Cerca de cinqüenta milhões de brasileiros estão infectados. De 5 a 10% contraem a doença. O organismo reage e expulsa o bacilo ou ele permanece latente no pulmão, podendo reaparecer anos mais tarde. Nos casos em que o indivíduo adquire a doença já no primeiro contágio, ela é de aparecimento lento. Quando o paciente vai ao médico, ele pode ter infectado em média dez pessoas, e ter lesões pulmonares avançadas. É raro, mas a Tuberculose infecta outros órgãos, como ossos, rins, meninges, sem afetar os pulmões.

Os recém-nascidos são vacinados com a vacina BCG, porque não têm imunidade contra a doença.
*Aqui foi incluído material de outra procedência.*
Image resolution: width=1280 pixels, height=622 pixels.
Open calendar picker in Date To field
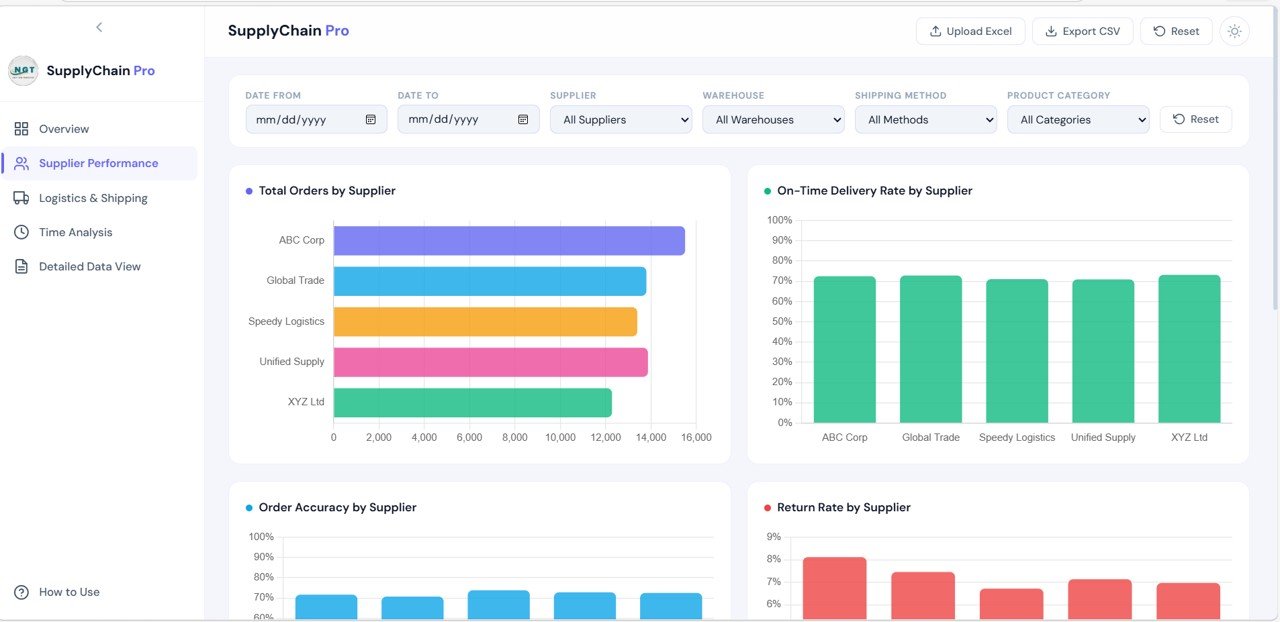tap(523, 120)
O RX de tórax e o exame do escarro, feito durante três dias consecutivos, são os principais exames para se diagnosticar a TP. Vimos recentemente um filme do Ministério da Saúde incentivando a busca ativa aos doentes e a seus contatos. Existem algumas imagens radiológicas que podem ser confundidas com câncer, blasto micose ou sarcoidose. Há casos de febre de origem indeterminada, quando o paciente é internado e pesquisado por várias semanas, que geralmente se conclui pela presença de Tuberculose em outros orgãos.

No início dos anos 80,quando se pensava que a TP caminhava para a extinção,o número de doentes aumentou significativamente em todo o mundo: era o início da AIDS, que por reduzir as defesas do organismo,propiciava o surgimento de outras doenças oportunísticas. Atualmente, morrem cerca de 2,9 milhões de pessoas por tuberculose em todo o mundo a cada ano.

 

Dr.Mauricio Valadão Reimão de Melo, médico cardiologista, do quadro efetivo do ministério da saude, ex-presidente da sociedade médica de ubá, vereador, Presidente da Câmara Municipal.